- _THE PROBLEM_
Would you give all of the records again, exactly as they read?

- _THE RECORDS_
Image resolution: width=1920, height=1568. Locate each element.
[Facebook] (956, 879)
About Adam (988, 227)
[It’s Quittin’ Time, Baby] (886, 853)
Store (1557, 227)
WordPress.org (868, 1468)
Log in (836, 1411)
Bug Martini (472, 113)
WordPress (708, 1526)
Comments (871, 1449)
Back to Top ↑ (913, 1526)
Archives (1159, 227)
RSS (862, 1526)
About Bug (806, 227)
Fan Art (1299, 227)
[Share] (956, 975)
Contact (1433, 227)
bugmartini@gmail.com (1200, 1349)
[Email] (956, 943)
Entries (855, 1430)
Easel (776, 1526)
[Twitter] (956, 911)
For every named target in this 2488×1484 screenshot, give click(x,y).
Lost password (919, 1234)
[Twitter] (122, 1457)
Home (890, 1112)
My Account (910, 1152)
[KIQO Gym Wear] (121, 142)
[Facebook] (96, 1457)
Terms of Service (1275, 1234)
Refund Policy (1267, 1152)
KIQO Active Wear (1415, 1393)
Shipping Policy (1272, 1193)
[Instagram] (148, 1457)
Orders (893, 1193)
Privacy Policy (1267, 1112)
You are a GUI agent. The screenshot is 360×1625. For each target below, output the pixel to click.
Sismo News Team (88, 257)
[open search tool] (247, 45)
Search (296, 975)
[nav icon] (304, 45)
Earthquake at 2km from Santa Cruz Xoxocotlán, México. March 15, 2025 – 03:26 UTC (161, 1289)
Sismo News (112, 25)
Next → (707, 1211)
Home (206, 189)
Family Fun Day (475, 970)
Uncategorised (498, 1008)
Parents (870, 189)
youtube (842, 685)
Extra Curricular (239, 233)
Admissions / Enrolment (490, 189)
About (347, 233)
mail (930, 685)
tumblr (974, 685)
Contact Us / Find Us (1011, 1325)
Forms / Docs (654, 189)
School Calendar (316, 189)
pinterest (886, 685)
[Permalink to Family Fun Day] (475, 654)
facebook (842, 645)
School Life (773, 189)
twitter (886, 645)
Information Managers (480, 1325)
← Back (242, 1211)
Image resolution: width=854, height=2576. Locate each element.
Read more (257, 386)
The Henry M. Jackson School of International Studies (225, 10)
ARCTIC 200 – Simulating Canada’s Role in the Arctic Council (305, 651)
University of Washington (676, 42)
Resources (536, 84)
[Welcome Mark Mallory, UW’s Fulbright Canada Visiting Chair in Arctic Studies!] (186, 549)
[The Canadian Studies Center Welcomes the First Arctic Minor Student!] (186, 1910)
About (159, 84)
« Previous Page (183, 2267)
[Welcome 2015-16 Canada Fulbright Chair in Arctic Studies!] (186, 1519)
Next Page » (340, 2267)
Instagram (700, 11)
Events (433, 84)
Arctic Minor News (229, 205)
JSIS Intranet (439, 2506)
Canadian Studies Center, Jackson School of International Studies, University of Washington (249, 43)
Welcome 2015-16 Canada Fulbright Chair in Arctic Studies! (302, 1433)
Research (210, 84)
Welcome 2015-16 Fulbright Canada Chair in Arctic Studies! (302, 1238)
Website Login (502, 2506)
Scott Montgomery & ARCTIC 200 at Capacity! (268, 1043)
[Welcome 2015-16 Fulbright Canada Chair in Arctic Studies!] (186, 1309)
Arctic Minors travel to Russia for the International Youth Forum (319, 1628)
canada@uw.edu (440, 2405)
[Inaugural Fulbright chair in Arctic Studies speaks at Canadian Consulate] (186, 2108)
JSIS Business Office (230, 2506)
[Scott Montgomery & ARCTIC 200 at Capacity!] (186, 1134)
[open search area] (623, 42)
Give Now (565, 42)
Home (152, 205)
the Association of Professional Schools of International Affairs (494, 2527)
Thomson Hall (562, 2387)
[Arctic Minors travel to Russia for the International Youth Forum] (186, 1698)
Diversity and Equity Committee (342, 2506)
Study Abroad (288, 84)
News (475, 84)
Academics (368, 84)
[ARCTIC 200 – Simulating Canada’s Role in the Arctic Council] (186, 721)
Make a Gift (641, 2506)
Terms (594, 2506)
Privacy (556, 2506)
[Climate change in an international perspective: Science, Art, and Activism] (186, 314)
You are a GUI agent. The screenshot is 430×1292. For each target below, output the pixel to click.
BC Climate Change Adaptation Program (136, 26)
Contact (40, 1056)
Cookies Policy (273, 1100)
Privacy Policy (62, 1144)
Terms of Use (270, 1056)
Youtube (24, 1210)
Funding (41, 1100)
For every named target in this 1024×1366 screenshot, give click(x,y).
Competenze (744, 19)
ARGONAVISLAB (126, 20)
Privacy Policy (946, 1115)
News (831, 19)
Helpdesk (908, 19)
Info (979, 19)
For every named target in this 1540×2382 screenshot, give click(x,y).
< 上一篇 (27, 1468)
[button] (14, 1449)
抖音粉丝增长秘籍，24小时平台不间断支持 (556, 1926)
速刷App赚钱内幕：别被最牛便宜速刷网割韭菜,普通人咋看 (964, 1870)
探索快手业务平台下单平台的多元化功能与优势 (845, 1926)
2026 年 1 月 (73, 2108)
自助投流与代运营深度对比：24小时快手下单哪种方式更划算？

- _TASK RESPONSE_
Image resolution: width=1920, height=1568. Locate each element.
[Facebook] (956, 879)
About Adam (988, 227)
[It’s Quittin’ Time, Baby] (886, 853)
Store (1557, 227)
WordPress.org (868, 1468)
Log in (836, 1411)
Bug Martini (472, 113)
WordPress (708, 1526)
Comments (871, 1449)
Back to Top ↑ (913, 1526)
Archives (1159, 227)
RSS (862, 1526)
About Bug (806, 227)
Fan Art (1299, 227)
[Share] (956, 975)
Contact (1433, 227)
bugmartini@gmail.com (1200, 1349)
[Email] (956, 943)
Entries (855, 1430)
Easel (776, 1526)
[Twitter] (956, 911)
For every named target in this 2488×1484 screenshot, give click(x,y).
Lost password (919, 1234)
[Twitter] (122, 1457)
Home (890, 1112)
My Account (910, 1152)
[KIQO Gym Wear] (121, 142)
[Facebook] (96, 1457)
Terms of Service (1275, 1234)
Refund Policy (1267, 1152)
KIQO Active Wear (1415, 1393)
Shipping Policy (1272, 1193)
[Instagram] (148, 1457)
Orders (893, 1193)
Privacy Policy (1267, 1112)
You are a GUI agent. The screenshot is 360×1625. For each target below, output the pixel to click.
Sismo News Team (88, 257)
[open search tool] (247, 45)
Search (296, 975)
[nav icon] (304, 45)
Earthquake at 2km from Santa Cruz Xoxocotlán, México. March 15, 2025 – 03:26 UTC (161, 1289)
Sismo News (112, 25)
Next → (707, 1211)
Home (206, 189)
Family Fun Day (475, 970)
Uncategorised (498, 1008)
Parents (870, 189)
youtube (842, 685)
Extra Curricular (239, 233)
Admissions / Enrolment (490, 189)
About (347, 233)
mail (930, 685)
tumblr (974, 685)
Contact Us / Find Us (1011, 1325)
Forms / Docs (654, 189)
School Calendar (316, 189)
pinterest (886, 685)
[Permalink to Family Fun Day] (475, 654)
facebook (842, 645)
School Life (773, 189)
twitter (886, 645)
Information Managers (480, 1325)
← Back (242, 1211)
Image resolution: width=854, height=2576. Locate each element.
Read more (257, 386)
The Henry M. Jackson School of International Studies (225, 10)
ARCTIC 200 – Simulating Canada’s Role in the Arctic Council (305, 651)
University of Washington (676, 42)
Resources (536, 84)
[Welcome Mark Mallory, UW’s Fulbright Canada Visiting Chair in Arctic Studies!] (186, 549)
[The Canadian Studies Center Welcomes the First Arctic Minor Student!] (186, 1910)
About (159, 84)
« Previous Page (183, 2267)
[Welcome 2015-16 Canada Fulbright Chair in Arctic Studies!] (186, 1519)
Next Page » (340, 2267)
Instagram (700, 11)
Events (433, 84)
Arctic Minor News (229, 205)
JSIS Intranet (439, 2506)
Canadian Studies Center, Jackson School of International Studies, University of Washington (249, 43)
Welcome 2015-16 Canada Fulbright Chair in Arctic Studies! (302, 1433)
Research (210, 84)
Welcome 2015-16 Fulbright Canada Chair in Arctic Studies! (302, 1238)
Website Login (502, 2506)
Scott Montgomery & ARCTIC 200 at Capacity! (268, 1043)
[Welcome 2015-16 Fulbright Canada Chair in Arctic Studies!] (186, 1309)
Arctic Minors travel to Russia for the International Youth Forum (319, 1628)
canada@uw.edu (440, 2405)
[Inaugural Fulbright chair in Arctic Studies speaks at Canadian Consulate] (186, 2108)
JSIS Business Office (230, 2506)
[Scott Montgomery & ARCTIC 200 at Capacity!] (186, 1134)
[open search area] (623, 42)
Give Now (565, 42)
Home (152, 205)
the Association of Professional Schools of International Affairs (494, 2527)
Thomson Hall (562, 2387)
[Arctic Minors travel to Russia for the International Youth Forum] (186, 1698)
Diversity and Equity Committee (342, 2506)
Study Abroad (288, 84)
News (475, 84)
Academics (368, 84)
[ARCTIC 200 – Simulating Canada’s Role in the Arctic Council] (186, 721)
Make a Gift (641, 2506)
Terms (594, 2506)
Privacy (556, 2506)
[Climate change in an international perspective: Science, Art, and Activism] (186, 314)
You are a GUI agent. The screenshot is 430×1292. For each target below, output the pixel to click.
BC Climate Change Adaptation Program (136, 26)
Contact (40, 1056)
Cookies Policy (273, 1100)
Privacy Policy (62, 1144)
Terms of Use (270, 1056)
Youtube (24, 1210)
Funding (41, 1100)
For every named target in this 1024×1366 screenshot, give click(x,y).
Competenze (744, 19)
ARGONAVISLAB (126, 20)
Privacy Policy (946, 1115)
News (831, 19)
Helpdesk (908, 19)
Info (979, 19)
For every named target in this 1540×2382 screenshot, give click(x,y).
< 上一篇 (27, 1468)
[button] (14, 1449)
抖音粉丝增长秘籍，24小时平台不间断支持 (556, 1926)
速刷App赚钱内幕：别被最牛便宜速刷网割韭菜,普通人咋看 (964, 1870)
探索快手业务平台下单平台的多元化功能与优势 (845, 1926)
2026 年 1 月 (73, 2108)
自助投流与代运营深度对比：24小时快手下单哪种方式更划算？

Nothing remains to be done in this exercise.